Le Dr Bob Leckridge (FFHom) a écrit un excellent article d’opinion sur l’homéopathie, que nous incluons dans son intégralité ci-dessous.
Je me suis souvent demandé pourquoi les attaques contre l’homéopathie étaient si vitrioliques. Pourquoi cette anti-foule est-elle si excitée à propos de cette thérapie? L’homéopathie n’a pas la réputation de tuer des gens ou de leur faire du mal avec des effets secondaires. Les coûts de l’homéopathie sont négligeables comparés aux médicaments et à la chirurgie. Alors c’est quoi?
Le 27 novembre, le journal français Le Monde publiait une interview du docteur Alexandre Klein, docteur en philosophie et histoire de la médecine à l’université Laval (Québec). Il étudie cette question. Son idée principale est la suivante.

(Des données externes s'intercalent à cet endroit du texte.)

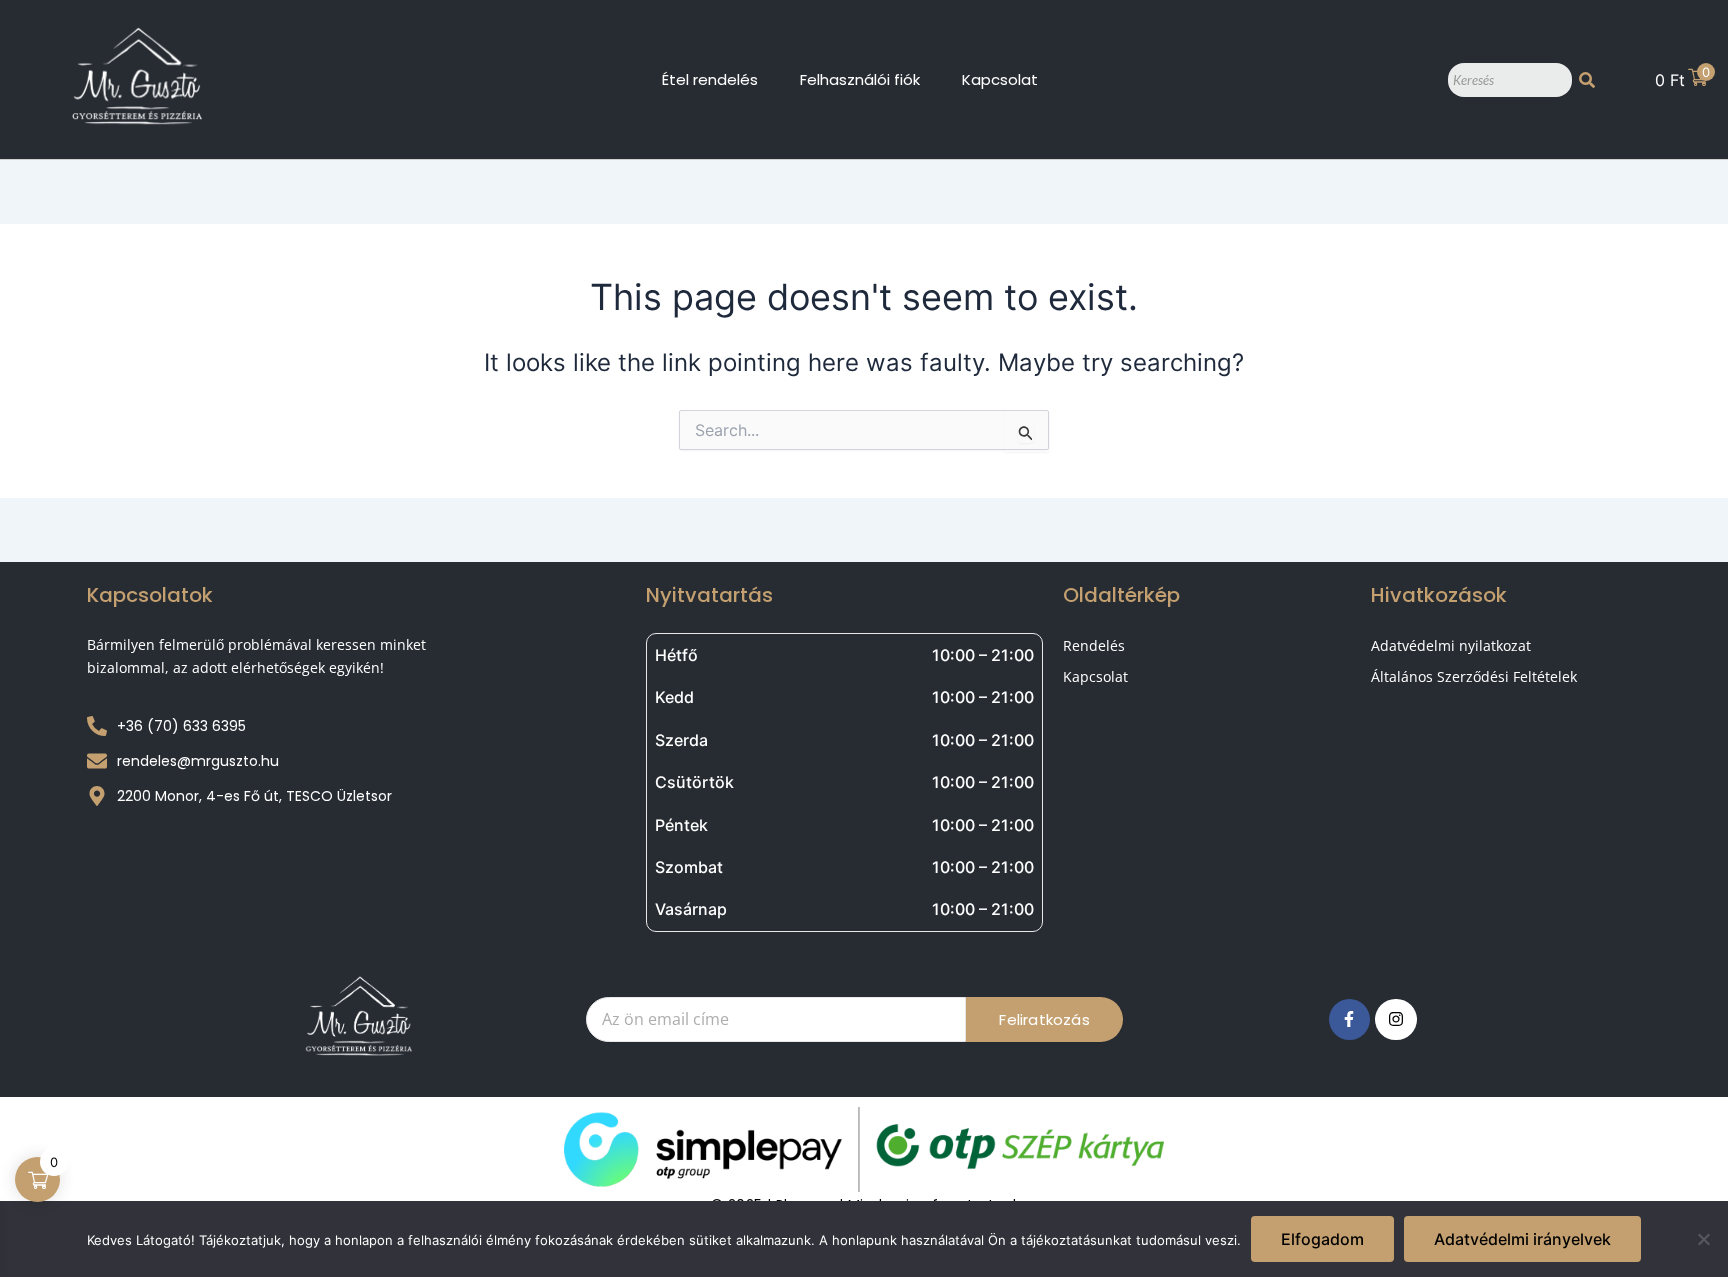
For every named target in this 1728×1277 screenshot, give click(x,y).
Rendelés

Tout au long de l’histoire, lorsque la profession médicale s’est sentie menacée, elle a réagi en attaquant d’autres personnes. Dans le passé, c’était des guérisseurs traditionnels, des femmes sages ou, au début du XIXe siècle, des officiers de santé en France, médecins praticiens qui ne détenaient pas le titre de médecin. Actuellement, il s’agit de l’homéopathie et de toute thérapie qu’ils qualifient de «complémentaire ou alternative».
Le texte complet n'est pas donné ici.